Denton County schools all passed the first test in the state’s new accountability system, but local and state educators continue to resist the A-through-F labels affixed to districts.
The Texas Education Agency released its 2018 accountability ratings Wednesday, launching a new system that gives public school districts and charter school networks a letter grade based on performance in three categories: student achievement, school progress and closing gaps between different demographic groups.
Many of the metrics hinge on standardized test scores with graduation rates and career or college readiness added in at the high school level. The better score from either student achievement or school progress makes up 70 percent of the overall score. Closing the gaps makes up the other 30 percent.
Prior to this year, the state gave districts and campuses either a “met standards” or “improvement required” rating. Individual campuses will stay on the pass/fail system until next year, but each received a numbered score that can be translated into a letter grade.
“It’s a significant improvement over the prior system,” Education Commissioner Mike Morath said in the Austin American-Statesman. “The idea that you can provide clear summative information to parents is a huge win for parents. The idea that the design of the system was meant to highlight both high levels of student achievement and high levels of educator impact makes this essentially the fairest system in the state of Texas.”
Superintendents and administrators bristled when the system first was introduced by the Texas Legislature in 2015, saying it wasn’t fair to boil down ratings to a one-day test. They reiterated their disdain once grades were released and called for more local control.

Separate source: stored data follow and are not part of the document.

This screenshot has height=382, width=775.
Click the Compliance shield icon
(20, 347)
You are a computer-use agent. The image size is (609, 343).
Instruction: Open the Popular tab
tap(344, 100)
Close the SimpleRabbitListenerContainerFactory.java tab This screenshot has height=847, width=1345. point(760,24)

“Every school district has different needs so it’s difficult to measure one against another,” said Mike Mattingly, Denton ISD’s assistant superintendent of curriculum. “If our board is saying we want all of our students to read on grade level by a certain time, that’s what we should be graded on. If we’re saying all kids should be proficient in algebra by the end of the ninth grade, then we should measure how we’re doing against that.”

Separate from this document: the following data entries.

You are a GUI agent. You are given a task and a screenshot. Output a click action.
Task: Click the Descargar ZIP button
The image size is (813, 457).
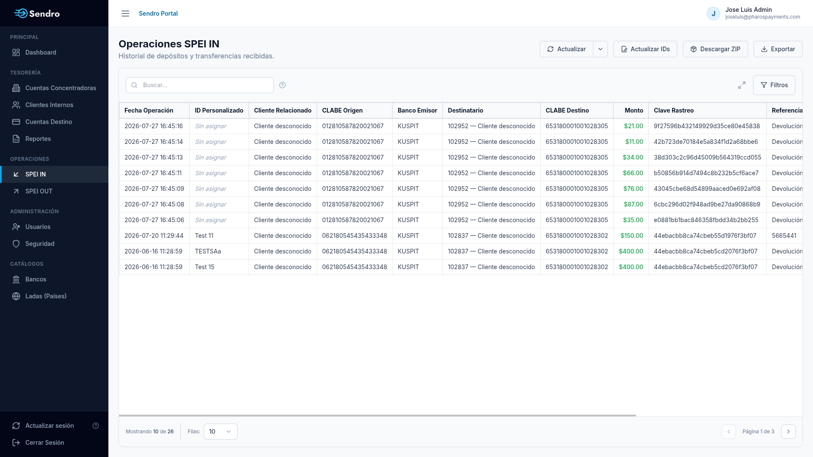[715, 49]
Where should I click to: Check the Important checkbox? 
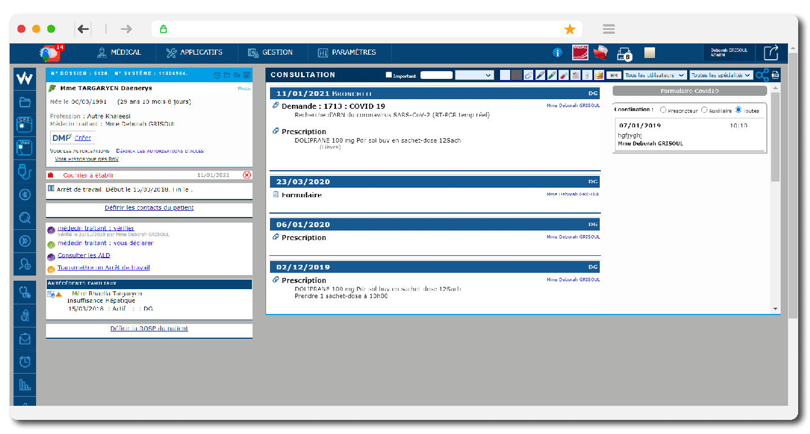(388, 75)
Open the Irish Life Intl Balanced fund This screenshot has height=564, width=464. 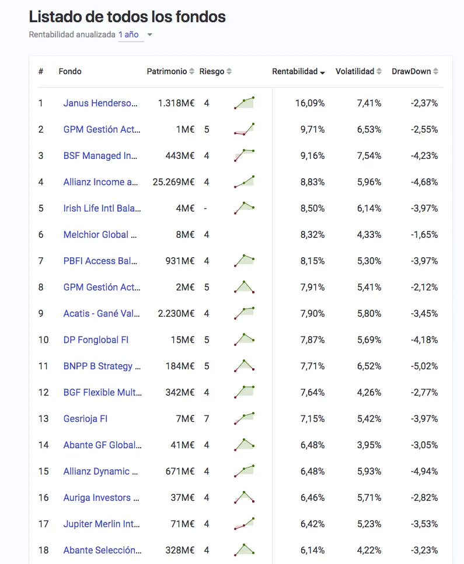(102, 208)
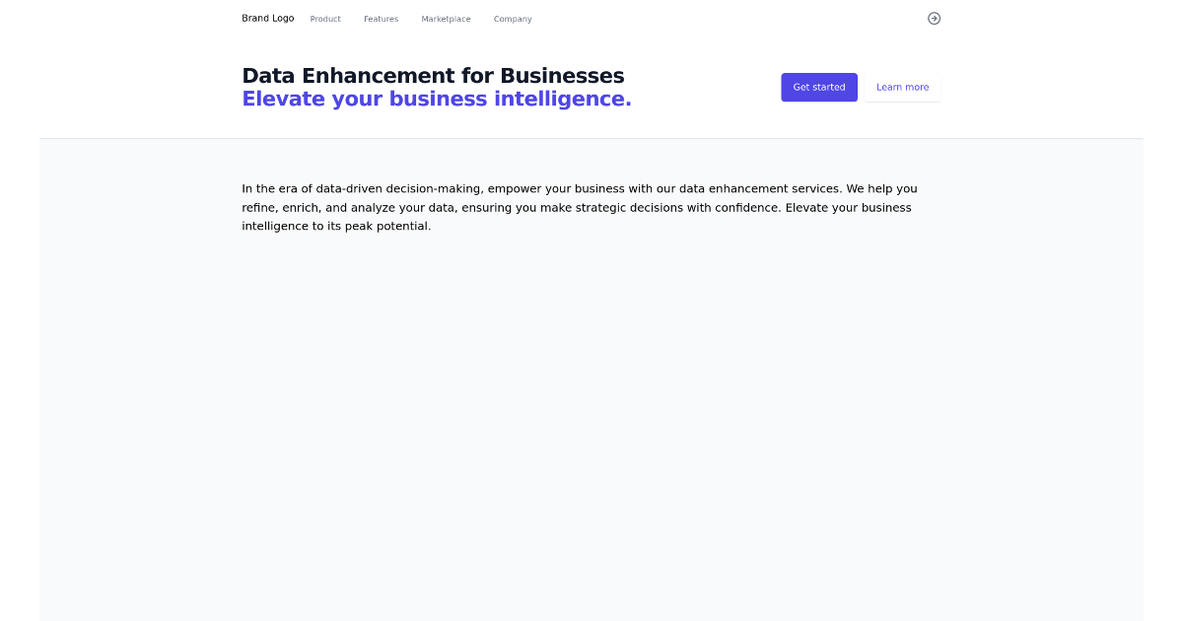Select the purple Get started call-to-action
The image size is (1183, 621).
tap(819, 87)
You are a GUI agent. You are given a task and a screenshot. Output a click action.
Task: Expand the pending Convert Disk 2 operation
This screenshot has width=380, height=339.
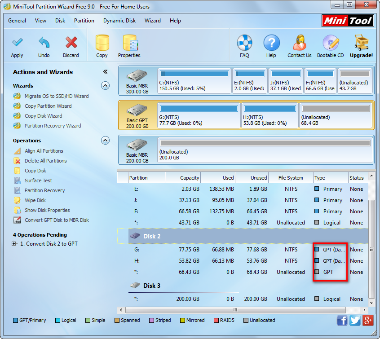point(14,244)
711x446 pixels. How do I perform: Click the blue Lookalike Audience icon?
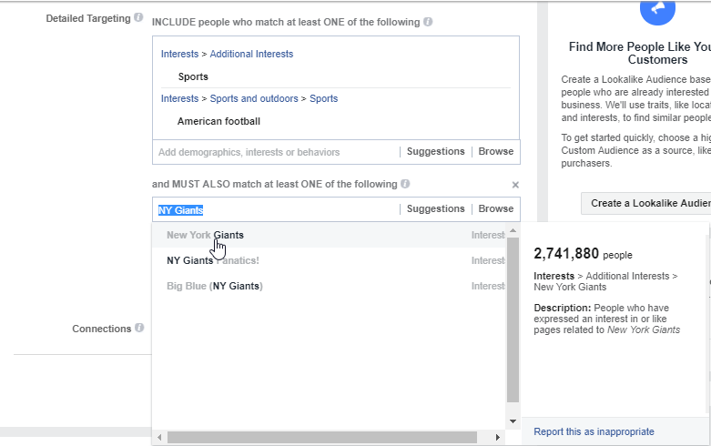(657, 9)
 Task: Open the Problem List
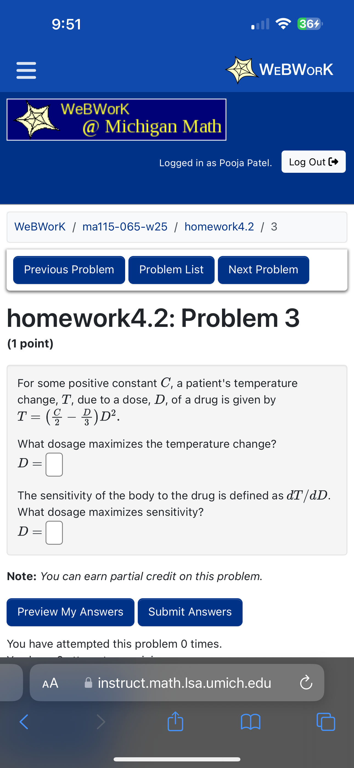(x=171, y=269)
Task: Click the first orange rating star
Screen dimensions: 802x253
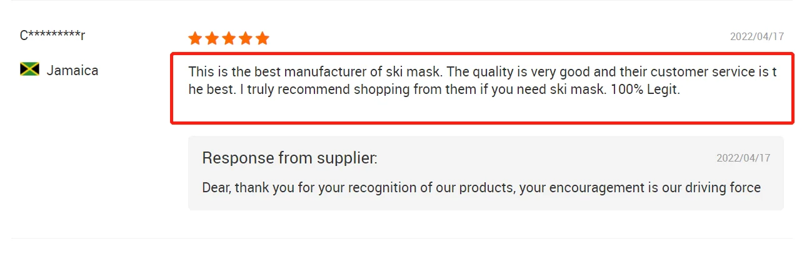Action: click(195, 39)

Denton County Schools 2018 Ratings
|District or Charter||Student Achievement||School Progress||Closing Gaps||Overall Score||Overall Grade|
|Lake Dallas ISD||B||B||B||86||B|
|Little Elm ISD||C||C||C||78||C|
|North Texas Collegiate Academy||D||C||D||74||C|
|Pilot Point ISD||B||B||C||79||C|
In Denton County, district and charter grades ranged from A through C with an average score of 84.

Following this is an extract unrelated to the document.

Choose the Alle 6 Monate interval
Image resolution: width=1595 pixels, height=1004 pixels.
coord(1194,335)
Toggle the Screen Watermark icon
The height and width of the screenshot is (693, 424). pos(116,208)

They fell in line with state statistics, which showed nearly 43 percent of schools scoring a B. Fifty-seven Texas districts and charters got a D rating while 16 got an F.
Argyle ISD recorded the highest overall grade in the county, as well as a perfect score in the closing gaps measure. More than 80 percent of the district is composed of white students. Less than 9 percent of the student population is considered low income while less than 3 percent are English language learners.
Conversely, the school with the lowest accountability score in the county was North Texas Collegiate Academy, a charter school network that has a 48 percent Hispanic population, a 28 percent white population and a 17 percent black population. Seventy-eight percent of its students are low income while more than 28 percent are English language learners.
Argyle Superintendent Telena Wright said she’s pleased with her district’s score and said her students still had to meet certain targets to close gaps.
“When you have a very low number of economically disadvantaged students, then you have to make a very high score,” Wright said. She added that she does not condone or support the new system and said it would be “damaging” to schools.
Other superintendents believed that a district’s demographics had an impact on their grade.
“This is a new accountability system and we are still analyzing the data, but it is obvious that poverty has played a significant role in the A-F system,” said Pilot Point Superintendent Dan Gist, whose district scored a C. “Once again, this will make it more challenging for low-income communities to hire and retain great teachers.”
Whether intentional or not, grades came out the same day that many schools around Texas started a new school year. Ponder Superintendent Bruce Yeager called the timing of the release difficult.
“Everyone is starting within the next week or 10 days,” he said. “Those districts that do well won’t worry, but what about those kids in districts that got an F? How does that set the tone? You want to start on a high note with your new programs and goals, but this seems harmful.”
To get details on a district’s score or to find the rating for your child’s campus, go to www.txschools.org.